Gelenlerden biri anne kız, çok şekerlerdi. Biri dans ediyor. Diğeri dans edemem ama gelirim demişti. Sonuncusu da Bilgehan 'ın sınıf annesi. Sanırım oğlanlar 7. Sınıfa geçtiğinden beri görüşmemiştik. İnstagramda rastlaştık. O da ben ne anlarım danstan ama oralardayım uğrarım diye geldi. 

Videoda dans kısmı zaten pek olmadığından hepsini kattım :D

Bilgehan da kameraya alma işini yaptı sağ olsun. 

Bu şarkının aslında dansı yok. Kendilerini linçleyenlere karşı tepki şarkısı olarak yapmışlar. Ama sadece bir etkinlikte dans etmişler onun da en basit kısmını aldığımızdan dansı bir kerede çektik. Zaten lunaparkın gürültüsünde ikinci kere çekebilir miydik bilmiyorum. Müziğin sesini duyamayacağımız için ben şarkıyı mırıldandım ona göre dans ettik. Yok böyle olmaz müzik açalım dedik sonra ama baktık, gayet de olmuş. Ritmi tam tutturmuşum :D

Akşam videoyu editlemek çekmekten uzun sürmüş olabilir. Pazar günü olunca çarpışan otolar doluydu tabi. İçinden bizim göründüklerimizi cımbızla ayıklamam gerekti. 

Ama sonucu beğendim :)

Haa. Son kısımda keşke daha çok çekseymişiz, burası çok sıkıcı oldu derken Can kendi video klibinden parçalar eklesene diyerek çok güzel fikir verdi. 

Şuraya da şarkının dansının olduğu ve kendi kliplerini ekleyeyim. 





Eylül

Hayatım boyunca yaz insanı olmadım ama eylül geldiğinde hafif bir hüzün belirir içimde nedense.
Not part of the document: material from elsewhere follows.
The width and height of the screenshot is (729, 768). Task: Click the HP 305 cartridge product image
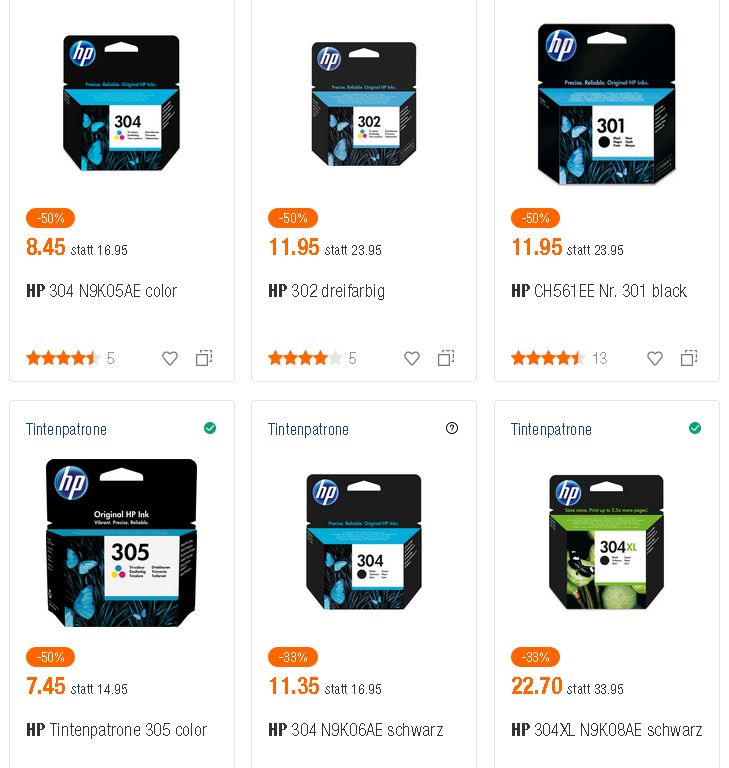[122, 543]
Okulun açılmasını da dört gözle beklerdim ama yine de ağustos bitip eylül geldiğinde , hava da ânında kapatıp yağmur yağardı ilk gününde, ben hep hüzünlenirdim.


Sabahın ilk saatleri, balkondayım. Dün begonville yasemini ilaçlatıp, budadık, balkon dandini. Her yerlerini bitler kaplamış, yapış yapış olmuşlar, lurumuş kimi yerler, yazın çok sıcaklarında balkonda durma sürem bir dakikayı geçemediğinden anlamamışım. Umarım temizlenmiştir artık. 


Bana şu geveze şey eşlik ediyor. Sabahın ilk saatlerini tek başıma ve huzurla geçirmeyi çok seviyorum. Pazar günleri ise ayrı bir keyif. Yürüyüşe de gitmediğimden öğlene kadar tembellik modunda oluyorum.

Bugün dans videosu çekmek için bir kaç kişi buluşacağız. Geçen sefer altı kişi gelecekken ikiye düşmüştü, bu sefer dört kişi geleceğim dedi, umarım Bilgehan'la başbaşa kalmayız :D 

Şimdi instagramdan arkadaşımın yolladığı gönderiye baktım. Başkaları birbirlerine neler gönderiyorlar bilmem benim arkadaşlarım bana gezilecek yerler, sergiler, yapılacak aktiviteler ve son zamanlarda da bazen dans videosu gönderiyorlar. Arkadaşlarıma bayılıyorum :) Son zamanlarda instagram arkadaşlarım da belirmeye başladı. Güzel insanların hayatıma katılması beni mutlu ediyor. Ve kendimi çok şanslı hissediyorum. 

Saat sekize gelmiş. Manzarama hafiten güneş gelmeye başlıyor .



Kargaların da çenesi düştü. Hâlâ kırlangıçların telaşlı sesleri bizimle . Martı yavruları hiç aralıksız sesleniyorlar. Üç günlük tatil olduğundan sanırım etraf sessiz. 

Sonbaharda İstanbul öyle güzel olur ki şimdi. Bence en güzel mevsimi sonbahar .  Benim mevsimim. 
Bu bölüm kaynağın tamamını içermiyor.